## GOALS
[1] Reproduce the bus journey account verbatim, from "The journey continued" to "darkness towards Batticaloa.", inclusive.
[2] According to the bus journey account, in which town does the road turn off towards Batticaloa?

## DOCUMENT TEXT

+ + + +

The journey continued through a wide, marshy landscape dotted with painted storks, egrets and black-headed ibises. Peacocks perched on trees in the dusk, silhouetted against the evening sky, their long graceful tails trailing behind. Once, we passed a herd of elephants which alarmingly foraged on a rubbish dump among polythene bags and battered oildrums. When the sun set, the bus became an island of light, rattling through the darkness towards Batticaloa.

About an hour away from our destination, I was shaken out of my reverie by the conductor. “Passekudah?” he asked. It appeared we had arrived in Valaichchenai where the road turns off towards Batticaloa. Passekudah and Kalkudah lay at the tip of a peninsula to the east of this town. On my map, no roads were indicated, although they must exist as the guidebook mentioned buses going there, at least during the day. I looked out of the window. It was pitch black. There were hardly any vehicles on the road, although a trusty tuk-tuk was waiting at the corner. For all I knew it would take me down a dirt track running through the darkness to an unknown beach. Trusting myself to some tuk-tuk driver in the dark of the night with no idea about my destination other that I might be lucky to find a guesthouse among the shelled ruins of the former resorts was against my better instincts. I might have had a look in the light of day, but not tonight. I shook my head.

+ + + +

## SOURCE DATA
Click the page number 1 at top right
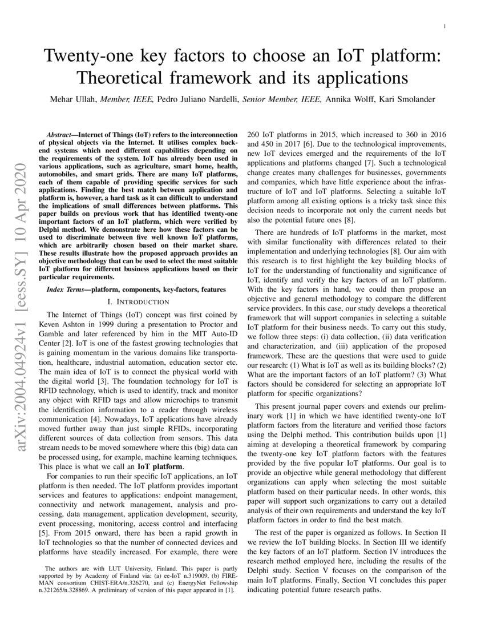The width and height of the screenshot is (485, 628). pos(444,27)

+ + + +

## THE RESULTS
[1]
The journey continued through a wide, marshy landscape dotted with painted storks, egrets and black-headed ibises. Peacocks perched on trees in the dusk, silhouetted against the evening sky, their long graceful tails trailing behind. Once, we passed a herd of elephants which alarmingly foraged on a rubbish dump among polythene bags and battered oildrums. When the sun set, the bus became an island of light, rattling through the darkness towards Batticaloa.

[2] Valaichchenai